TRADUIT DE L’ANGLAIS DE M. PORTER[2], PAR BERGIER.


Deux parties in-12.


1769.




N’allons pas vivre là, mon ami ! Ô le vilain pays ! il y a une grande bête féroce qui dévore toutes les bêtes féroces qui sont autour d’elle ; et celles-ci, à l’exemple de la première, dévorent toutes celles qui les approchent, et ainsi de proche en proche ; c’est un pays où tout est dévorant et dévoré. Il est très-difficile de s’instruire de ce qui le concerne. Le peuple qui l’habite, fier, solitaire et dédaigneux, ne se montre presque point ; de là, la multitude de fables qu’on a racontées. Le Koran contient toute sa religion ; mais ce Koran, interprété de cent mille manières, remplit les têtes de toutes sortes d’extravagances qui n’excitent pas la moindre dissension. Dites allah il allah, Muhamed ressoul allah : faites-vous couper le prépuce ; conformez-vous aux exercices publics religieux ; et puis soyez athée si cela vous convient, personne n’en sonnera le mot ; vous serez même un saint, si vous faites le pèlerinage de la Mecque selon toutes les formalités requises.
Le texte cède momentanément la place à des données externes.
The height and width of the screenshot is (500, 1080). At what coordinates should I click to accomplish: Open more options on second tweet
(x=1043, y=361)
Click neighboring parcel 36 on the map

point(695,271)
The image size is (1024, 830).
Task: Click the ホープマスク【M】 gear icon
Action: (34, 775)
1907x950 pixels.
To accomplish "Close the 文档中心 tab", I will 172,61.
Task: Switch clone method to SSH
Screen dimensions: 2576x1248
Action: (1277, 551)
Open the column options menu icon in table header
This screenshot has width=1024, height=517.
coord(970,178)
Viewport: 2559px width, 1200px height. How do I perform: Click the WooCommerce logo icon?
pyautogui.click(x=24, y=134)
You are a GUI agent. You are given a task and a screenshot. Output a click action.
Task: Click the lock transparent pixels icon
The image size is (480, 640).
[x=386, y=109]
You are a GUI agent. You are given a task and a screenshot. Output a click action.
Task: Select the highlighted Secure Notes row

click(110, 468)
Il y a quelques sectes et des moines qui ne valent guère mieux que les nôtres ; des prêtres de paroisses qu’on appelle imaums, et des moulahs, espèce d’animaux amphibies, moitié robe, moitié soutane. Ces gens-ci sont plus redoutables cent fois que les janissaires et plus funestes que le despote. Ils occu-

  1. Article de la Correspondance de Grimm, faisant suite au précédent.
  2. Ci-devant ministre plénipotentiaire du roi d’Angleterre à la Porte.